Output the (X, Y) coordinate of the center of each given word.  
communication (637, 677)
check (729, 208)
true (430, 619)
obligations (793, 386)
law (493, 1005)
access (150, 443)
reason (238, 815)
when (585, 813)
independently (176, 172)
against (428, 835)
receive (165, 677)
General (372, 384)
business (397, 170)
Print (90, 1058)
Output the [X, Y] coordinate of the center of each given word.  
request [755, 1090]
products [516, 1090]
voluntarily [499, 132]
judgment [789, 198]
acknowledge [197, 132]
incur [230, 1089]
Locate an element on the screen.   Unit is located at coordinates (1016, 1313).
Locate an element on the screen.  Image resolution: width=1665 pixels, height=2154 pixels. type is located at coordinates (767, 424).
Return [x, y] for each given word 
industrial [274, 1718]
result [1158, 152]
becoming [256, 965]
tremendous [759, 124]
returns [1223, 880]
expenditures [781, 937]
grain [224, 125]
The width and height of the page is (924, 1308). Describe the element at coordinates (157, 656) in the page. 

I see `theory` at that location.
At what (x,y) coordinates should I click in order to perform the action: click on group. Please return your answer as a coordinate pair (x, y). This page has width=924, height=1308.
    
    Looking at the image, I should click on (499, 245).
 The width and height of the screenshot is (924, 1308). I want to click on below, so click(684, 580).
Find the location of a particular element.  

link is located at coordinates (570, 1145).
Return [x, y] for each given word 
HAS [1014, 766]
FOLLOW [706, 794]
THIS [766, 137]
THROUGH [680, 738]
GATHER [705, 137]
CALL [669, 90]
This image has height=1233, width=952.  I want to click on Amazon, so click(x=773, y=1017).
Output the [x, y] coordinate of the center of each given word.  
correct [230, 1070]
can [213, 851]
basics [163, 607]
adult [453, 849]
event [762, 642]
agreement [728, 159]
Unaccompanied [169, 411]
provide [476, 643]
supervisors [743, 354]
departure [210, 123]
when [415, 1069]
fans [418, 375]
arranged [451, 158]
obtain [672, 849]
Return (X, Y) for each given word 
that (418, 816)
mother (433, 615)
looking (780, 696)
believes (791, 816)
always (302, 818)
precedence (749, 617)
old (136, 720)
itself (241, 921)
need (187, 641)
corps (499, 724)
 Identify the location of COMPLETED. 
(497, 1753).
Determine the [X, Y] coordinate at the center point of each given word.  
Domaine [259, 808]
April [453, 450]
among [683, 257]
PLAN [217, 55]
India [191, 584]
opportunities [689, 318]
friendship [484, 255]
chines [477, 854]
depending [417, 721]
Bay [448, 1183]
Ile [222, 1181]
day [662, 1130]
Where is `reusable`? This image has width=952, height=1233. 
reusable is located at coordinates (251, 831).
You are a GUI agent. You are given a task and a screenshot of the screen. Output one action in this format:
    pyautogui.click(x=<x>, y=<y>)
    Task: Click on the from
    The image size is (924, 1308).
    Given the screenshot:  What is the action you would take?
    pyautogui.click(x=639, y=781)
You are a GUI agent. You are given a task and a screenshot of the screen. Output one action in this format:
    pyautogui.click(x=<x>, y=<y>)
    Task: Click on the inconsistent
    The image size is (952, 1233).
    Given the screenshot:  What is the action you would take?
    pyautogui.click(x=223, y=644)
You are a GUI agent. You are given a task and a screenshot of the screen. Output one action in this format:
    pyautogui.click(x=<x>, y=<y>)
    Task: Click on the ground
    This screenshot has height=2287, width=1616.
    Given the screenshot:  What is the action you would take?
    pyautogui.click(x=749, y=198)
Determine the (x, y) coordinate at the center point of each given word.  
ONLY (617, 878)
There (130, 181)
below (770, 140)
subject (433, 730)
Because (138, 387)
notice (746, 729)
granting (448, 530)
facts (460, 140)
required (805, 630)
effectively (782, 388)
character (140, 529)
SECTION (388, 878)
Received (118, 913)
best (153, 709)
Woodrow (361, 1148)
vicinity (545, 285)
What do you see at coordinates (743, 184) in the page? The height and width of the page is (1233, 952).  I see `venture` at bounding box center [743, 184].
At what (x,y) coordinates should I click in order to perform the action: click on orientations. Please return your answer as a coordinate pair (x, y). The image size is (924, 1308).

______________________________

**Short task**: Copy out, word for word, the stretch of the entries from the line containing "acknowledge [197, 132]" through the line containing "at that location.".

**Task result**:
acknowledge [197, 132]
incur [230, 1089]
Locate an element on the screen.   Unit is located at coordinates (1016, 1313).
Locate an element on the screen.  Image resolution: width=1665 pixels, height=2154 pixels. type is located at coordinates (767, 424).
Return [x, y] for each given word 
industrial [274, 1718]
result [1158, 152]
becoming [256, 965]
tremendous [759, 124]
returns [1223, 880]
expenditures [781, 937]
grain [224, 125]
The width and height of the page is (924, 1308). Describe the element at coordinates (157, 656) in the page. 

I see `theory` at that location.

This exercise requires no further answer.